Instructions to follow> Copy out each line of the listing below that contains the word "badge".
%%
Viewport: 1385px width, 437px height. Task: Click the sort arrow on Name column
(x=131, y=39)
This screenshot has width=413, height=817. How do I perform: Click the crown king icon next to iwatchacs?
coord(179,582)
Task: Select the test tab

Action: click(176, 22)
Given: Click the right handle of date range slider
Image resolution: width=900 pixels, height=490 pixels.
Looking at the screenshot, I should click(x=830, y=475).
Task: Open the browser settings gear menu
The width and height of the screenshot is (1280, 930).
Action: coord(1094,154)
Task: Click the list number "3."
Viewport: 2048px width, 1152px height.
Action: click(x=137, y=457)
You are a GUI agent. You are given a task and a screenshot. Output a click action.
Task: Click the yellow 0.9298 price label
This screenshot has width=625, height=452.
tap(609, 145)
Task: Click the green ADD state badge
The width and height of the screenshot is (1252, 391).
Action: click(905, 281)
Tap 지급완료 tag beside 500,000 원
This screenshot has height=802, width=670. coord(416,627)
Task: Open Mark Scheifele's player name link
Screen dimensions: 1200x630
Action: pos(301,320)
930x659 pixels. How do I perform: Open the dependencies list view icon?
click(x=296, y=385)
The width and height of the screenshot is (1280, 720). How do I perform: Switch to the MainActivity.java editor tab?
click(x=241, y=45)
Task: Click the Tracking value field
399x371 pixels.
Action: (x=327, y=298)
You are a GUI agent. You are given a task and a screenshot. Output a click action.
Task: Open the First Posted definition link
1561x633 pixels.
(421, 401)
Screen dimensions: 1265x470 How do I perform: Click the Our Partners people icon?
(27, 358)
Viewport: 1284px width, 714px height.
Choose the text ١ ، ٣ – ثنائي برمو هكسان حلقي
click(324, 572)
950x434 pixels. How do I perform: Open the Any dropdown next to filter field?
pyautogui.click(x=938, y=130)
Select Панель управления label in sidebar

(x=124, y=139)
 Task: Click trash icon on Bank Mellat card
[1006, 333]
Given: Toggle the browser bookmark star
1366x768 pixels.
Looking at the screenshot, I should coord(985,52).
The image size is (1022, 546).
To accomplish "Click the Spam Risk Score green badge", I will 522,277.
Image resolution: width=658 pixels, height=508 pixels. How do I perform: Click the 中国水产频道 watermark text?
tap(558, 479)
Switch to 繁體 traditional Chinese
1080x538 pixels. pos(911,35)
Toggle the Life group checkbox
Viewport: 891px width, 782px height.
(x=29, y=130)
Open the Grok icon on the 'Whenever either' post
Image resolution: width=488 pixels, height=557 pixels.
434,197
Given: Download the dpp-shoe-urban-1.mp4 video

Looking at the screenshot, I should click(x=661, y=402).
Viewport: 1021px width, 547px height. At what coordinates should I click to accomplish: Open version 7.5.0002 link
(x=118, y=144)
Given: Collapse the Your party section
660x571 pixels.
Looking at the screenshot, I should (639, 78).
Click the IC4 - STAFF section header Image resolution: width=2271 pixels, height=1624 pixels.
%%
Exercise result>
Task: Click the green ADD state badge
To accomplish "Click the Spam Risk Score green badge", I will 522,277.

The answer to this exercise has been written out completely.